Paradise
This morning I wrote an article about how the Trump administration could spell trouble for shareholder-submitted proposals at annual general meetings. Bit of a change of speed.
Then we said goodbye to Janis and her home in Shadow Wood. We had lunch with my cousin Linnie at a country club in her development, Bonita Bay. After lunch we settled in with Anne and Rick in their development, Island Cove. Anne and Rick were our neighbours when we lived in Crawfordsburn. They split their time between there (Anne is from Belfast originally) and Naples.
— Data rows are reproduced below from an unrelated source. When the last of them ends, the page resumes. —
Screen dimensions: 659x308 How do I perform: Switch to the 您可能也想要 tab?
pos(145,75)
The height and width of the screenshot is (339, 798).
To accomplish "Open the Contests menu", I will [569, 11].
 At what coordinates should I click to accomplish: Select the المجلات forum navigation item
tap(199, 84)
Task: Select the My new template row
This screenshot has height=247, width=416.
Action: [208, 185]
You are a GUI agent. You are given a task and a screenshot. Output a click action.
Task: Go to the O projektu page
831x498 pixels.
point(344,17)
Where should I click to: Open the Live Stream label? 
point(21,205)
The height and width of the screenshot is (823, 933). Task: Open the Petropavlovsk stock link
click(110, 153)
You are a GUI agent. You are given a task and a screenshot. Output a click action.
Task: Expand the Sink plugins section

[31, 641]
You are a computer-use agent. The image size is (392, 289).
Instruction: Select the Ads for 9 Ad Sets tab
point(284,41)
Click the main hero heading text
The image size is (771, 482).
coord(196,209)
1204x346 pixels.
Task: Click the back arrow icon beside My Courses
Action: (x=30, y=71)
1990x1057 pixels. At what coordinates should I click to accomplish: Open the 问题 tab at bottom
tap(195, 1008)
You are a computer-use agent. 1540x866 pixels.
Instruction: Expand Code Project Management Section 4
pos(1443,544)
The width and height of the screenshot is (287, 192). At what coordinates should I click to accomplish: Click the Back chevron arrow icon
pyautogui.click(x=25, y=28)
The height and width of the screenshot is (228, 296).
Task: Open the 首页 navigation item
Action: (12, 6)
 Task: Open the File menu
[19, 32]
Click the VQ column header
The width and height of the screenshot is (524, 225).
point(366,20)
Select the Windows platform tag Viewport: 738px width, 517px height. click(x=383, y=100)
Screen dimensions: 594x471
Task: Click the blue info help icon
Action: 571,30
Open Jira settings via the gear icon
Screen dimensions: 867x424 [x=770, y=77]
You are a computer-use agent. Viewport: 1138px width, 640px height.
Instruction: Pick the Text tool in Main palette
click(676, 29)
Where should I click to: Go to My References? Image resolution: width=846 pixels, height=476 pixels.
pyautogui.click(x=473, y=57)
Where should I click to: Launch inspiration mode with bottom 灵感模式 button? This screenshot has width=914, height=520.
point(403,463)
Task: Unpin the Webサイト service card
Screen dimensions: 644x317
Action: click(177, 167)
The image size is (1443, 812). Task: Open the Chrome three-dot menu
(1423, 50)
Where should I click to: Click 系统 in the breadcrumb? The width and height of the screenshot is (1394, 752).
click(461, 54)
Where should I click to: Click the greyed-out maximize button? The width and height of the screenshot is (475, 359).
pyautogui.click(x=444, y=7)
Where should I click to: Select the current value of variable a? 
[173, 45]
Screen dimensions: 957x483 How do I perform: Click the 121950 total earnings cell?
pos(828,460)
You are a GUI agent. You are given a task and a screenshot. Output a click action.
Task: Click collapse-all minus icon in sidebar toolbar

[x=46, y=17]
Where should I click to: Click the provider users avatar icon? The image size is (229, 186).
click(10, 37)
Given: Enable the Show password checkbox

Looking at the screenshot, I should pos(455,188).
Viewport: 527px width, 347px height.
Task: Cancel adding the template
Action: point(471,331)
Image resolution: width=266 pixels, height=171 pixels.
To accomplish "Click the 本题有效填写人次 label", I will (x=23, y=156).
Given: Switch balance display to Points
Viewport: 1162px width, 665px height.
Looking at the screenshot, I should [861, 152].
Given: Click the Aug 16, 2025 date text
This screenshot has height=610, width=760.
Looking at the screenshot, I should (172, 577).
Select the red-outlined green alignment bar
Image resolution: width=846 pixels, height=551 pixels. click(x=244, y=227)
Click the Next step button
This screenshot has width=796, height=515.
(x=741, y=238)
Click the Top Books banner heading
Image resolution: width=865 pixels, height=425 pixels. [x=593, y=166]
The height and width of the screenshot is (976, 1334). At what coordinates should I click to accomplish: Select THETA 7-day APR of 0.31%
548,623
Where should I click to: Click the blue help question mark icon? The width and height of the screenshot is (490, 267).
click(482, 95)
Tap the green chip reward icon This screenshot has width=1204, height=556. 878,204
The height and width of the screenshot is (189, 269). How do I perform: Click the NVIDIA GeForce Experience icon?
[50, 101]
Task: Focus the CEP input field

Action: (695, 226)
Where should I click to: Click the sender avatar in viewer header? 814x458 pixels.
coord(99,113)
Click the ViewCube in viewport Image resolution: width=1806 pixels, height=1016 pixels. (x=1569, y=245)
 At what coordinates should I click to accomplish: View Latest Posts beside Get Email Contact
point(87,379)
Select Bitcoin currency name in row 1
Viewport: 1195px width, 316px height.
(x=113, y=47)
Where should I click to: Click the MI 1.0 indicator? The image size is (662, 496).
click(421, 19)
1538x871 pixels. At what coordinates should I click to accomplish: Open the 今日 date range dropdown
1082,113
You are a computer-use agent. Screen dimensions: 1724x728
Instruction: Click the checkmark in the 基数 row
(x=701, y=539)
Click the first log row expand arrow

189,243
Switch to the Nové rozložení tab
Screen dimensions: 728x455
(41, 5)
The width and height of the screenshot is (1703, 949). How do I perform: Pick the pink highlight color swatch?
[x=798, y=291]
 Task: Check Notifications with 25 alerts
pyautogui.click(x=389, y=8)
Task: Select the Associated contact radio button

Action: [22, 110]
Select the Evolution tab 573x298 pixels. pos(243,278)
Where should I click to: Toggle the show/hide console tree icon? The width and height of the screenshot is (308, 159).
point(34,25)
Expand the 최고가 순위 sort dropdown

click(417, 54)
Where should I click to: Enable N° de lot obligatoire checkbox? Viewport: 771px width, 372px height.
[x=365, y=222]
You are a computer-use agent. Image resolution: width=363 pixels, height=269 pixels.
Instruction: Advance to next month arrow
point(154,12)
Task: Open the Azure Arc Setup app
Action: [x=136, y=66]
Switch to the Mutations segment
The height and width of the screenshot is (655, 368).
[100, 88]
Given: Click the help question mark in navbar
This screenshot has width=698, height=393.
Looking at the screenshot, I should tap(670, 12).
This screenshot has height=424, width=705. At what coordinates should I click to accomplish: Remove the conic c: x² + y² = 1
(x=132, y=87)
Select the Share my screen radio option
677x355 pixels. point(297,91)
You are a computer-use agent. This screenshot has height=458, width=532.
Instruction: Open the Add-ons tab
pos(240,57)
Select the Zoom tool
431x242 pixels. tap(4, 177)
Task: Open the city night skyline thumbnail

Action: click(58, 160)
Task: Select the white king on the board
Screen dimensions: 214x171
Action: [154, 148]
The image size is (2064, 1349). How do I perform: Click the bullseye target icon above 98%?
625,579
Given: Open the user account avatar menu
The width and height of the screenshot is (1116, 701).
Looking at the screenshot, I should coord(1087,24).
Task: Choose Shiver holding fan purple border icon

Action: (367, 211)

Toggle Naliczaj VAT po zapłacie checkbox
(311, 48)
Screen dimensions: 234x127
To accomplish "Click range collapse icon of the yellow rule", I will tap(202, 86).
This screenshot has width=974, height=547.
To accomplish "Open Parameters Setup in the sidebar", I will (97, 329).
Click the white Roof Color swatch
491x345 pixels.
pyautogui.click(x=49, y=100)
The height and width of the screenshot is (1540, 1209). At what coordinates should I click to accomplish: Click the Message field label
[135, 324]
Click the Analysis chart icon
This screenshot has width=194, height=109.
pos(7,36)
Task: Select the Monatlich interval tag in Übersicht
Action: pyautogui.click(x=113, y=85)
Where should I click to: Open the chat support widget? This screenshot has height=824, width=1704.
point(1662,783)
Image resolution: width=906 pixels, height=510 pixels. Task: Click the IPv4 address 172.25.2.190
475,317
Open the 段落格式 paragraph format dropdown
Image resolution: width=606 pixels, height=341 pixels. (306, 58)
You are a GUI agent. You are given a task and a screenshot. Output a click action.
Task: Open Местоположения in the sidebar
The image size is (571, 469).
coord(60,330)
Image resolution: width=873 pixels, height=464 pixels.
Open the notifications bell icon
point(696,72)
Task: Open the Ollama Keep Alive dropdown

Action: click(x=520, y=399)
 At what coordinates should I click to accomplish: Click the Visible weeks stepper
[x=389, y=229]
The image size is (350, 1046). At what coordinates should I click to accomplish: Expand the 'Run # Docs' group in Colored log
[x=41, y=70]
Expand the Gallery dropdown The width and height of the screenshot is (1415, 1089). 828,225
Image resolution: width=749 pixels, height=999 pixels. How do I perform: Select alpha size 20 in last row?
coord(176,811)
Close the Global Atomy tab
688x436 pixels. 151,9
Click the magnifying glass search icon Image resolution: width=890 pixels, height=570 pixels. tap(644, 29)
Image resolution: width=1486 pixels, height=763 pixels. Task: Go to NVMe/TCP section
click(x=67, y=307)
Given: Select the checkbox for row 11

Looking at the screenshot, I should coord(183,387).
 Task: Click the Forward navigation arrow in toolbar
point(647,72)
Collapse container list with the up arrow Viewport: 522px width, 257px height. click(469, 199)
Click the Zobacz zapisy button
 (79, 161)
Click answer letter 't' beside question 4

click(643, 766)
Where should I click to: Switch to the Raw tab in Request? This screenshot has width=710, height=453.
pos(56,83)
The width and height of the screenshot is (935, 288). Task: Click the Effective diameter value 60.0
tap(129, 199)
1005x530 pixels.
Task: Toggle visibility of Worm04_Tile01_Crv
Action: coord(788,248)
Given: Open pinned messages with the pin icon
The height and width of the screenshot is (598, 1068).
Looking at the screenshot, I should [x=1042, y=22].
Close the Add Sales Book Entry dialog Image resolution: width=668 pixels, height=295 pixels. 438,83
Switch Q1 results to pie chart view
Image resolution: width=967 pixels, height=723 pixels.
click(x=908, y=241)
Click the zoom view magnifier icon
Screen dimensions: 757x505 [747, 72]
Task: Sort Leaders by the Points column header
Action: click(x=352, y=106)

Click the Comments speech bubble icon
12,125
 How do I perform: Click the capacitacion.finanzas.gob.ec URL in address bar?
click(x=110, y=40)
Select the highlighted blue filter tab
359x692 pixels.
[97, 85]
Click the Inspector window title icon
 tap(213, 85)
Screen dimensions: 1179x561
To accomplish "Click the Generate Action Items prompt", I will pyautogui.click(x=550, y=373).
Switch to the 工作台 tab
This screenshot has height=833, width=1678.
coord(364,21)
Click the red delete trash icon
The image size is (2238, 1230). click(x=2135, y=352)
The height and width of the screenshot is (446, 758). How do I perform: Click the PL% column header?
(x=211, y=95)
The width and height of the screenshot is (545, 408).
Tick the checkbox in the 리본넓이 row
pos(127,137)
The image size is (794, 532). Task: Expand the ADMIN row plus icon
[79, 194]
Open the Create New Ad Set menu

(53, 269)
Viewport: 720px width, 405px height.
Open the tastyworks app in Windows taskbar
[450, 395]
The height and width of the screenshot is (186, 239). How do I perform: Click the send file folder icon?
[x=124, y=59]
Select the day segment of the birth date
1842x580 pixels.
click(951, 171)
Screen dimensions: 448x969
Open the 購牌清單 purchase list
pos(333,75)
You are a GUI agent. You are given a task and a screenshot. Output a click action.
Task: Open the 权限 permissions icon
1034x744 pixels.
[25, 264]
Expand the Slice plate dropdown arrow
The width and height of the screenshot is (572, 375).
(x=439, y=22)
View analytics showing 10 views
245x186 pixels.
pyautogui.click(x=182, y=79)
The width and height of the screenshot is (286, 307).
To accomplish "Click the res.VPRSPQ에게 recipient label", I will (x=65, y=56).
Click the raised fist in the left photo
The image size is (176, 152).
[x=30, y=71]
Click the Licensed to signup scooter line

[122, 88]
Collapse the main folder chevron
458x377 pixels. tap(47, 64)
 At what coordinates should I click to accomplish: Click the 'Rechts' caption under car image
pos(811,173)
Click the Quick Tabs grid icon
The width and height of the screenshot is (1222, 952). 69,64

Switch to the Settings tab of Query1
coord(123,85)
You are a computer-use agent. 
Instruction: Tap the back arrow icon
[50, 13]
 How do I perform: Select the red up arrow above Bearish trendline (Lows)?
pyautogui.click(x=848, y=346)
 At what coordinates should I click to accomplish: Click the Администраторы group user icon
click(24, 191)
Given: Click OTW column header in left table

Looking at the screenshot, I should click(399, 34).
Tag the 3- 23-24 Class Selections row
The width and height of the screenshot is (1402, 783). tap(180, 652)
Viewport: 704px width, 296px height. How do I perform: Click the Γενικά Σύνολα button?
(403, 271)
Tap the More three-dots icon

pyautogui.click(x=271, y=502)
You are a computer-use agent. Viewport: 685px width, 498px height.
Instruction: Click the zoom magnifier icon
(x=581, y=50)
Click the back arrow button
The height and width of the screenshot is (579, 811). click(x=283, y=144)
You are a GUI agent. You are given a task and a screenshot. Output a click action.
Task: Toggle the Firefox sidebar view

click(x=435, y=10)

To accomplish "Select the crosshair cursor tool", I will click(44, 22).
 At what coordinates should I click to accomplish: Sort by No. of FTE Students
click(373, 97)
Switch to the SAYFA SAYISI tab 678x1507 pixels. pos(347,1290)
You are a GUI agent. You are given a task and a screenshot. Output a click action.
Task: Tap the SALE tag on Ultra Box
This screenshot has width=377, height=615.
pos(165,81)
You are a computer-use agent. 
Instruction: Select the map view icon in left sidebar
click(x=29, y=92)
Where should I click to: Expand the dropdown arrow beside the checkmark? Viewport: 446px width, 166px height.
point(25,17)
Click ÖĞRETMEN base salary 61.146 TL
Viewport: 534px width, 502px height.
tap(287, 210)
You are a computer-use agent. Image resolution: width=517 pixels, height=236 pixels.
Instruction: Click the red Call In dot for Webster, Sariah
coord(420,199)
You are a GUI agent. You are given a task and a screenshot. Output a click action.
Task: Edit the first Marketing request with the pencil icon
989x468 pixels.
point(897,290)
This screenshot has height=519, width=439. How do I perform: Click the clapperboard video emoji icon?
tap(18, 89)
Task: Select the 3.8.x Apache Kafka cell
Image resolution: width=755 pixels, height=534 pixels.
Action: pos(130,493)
The man-made nature of everything continues to get to me. All the grass is the same shade of green—even though Florida is in a drought. It is all cut to the exact same length. All of the roads are lined with parallel columns of palm trees. All of the lakes are manmade. I’ve never seen a frog or a bug. When I lived in Florida, there were all kinds of bugs. The one relief from this manicured monotony is the birds. At Janis’s lake, there were ibis, great blue herons, egrets, anahingas, and cormorants. I loved to watch them hunt in the lake.
Each of the developments has restrictions on home design, paint colour, and landscape plants (all landscaping is managed by a hired team). No cars can be parked on the streets. Most cars are in garages, so you don’t usually see a car in a driveway. Each development has 1,500 or 2,000 houses. You can only get into the developments as a member or with a guest pass. Below is an internet photo of a Florida development. I’d say the lots are bigger in the developments where we’ve stayed, but you get the idea.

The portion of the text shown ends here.